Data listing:

====================

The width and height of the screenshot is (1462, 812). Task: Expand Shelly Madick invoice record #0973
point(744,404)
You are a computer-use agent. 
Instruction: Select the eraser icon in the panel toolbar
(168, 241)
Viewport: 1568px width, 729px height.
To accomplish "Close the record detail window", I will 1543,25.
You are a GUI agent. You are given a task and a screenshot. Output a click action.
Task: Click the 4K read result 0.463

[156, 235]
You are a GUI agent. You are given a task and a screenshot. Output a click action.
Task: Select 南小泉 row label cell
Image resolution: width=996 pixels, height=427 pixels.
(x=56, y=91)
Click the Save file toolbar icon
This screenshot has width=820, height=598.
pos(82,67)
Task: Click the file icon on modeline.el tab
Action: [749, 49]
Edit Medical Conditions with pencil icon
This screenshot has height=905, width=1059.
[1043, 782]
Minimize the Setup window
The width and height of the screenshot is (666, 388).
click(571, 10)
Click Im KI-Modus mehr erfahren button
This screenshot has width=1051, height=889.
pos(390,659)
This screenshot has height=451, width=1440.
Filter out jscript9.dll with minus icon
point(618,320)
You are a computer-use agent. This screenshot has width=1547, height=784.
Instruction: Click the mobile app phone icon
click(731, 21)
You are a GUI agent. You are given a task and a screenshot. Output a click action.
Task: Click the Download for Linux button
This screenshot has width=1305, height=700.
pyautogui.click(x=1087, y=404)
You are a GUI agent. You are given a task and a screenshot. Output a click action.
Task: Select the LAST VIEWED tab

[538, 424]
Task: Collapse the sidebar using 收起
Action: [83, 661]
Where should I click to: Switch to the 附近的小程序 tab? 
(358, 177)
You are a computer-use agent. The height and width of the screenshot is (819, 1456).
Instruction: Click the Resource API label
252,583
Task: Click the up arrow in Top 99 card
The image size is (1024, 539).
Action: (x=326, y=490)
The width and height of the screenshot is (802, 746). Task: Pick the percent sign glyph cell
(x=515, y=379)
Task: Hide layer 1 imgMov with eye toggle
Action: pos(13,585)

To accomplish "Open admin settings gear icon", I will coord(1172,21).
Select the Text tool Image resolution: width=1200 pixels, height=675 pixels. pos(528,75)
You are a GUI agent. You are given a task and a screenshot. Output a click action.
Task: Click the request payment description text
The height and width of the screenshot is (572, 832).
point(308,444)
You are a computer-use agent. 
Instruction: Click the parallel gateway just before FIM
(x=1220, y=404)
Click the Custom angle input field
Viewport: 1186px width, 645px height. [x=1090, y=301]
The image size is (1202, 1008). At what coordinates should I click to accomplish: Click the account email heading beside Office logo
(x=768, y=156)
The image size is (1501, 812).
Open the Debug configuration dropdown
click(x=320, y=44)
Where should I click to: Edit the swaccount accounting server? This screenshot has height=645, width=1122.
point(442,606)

====================

EXERCISE DETAILS ▸
Locate each line in the entries above that contains the word "should" and copy those lines. Case matters.

ANSWER TO THIS TASK ▸
Where should I click to: Switch to the 附近的小程序 tab? 
The image size is (1202, 1008). At what coordinates should I click to accomplish: Click the account email heading beside Office logo
Where should I click to: Edit the swaccount accounting server? This screenshot has height=645, width=1122.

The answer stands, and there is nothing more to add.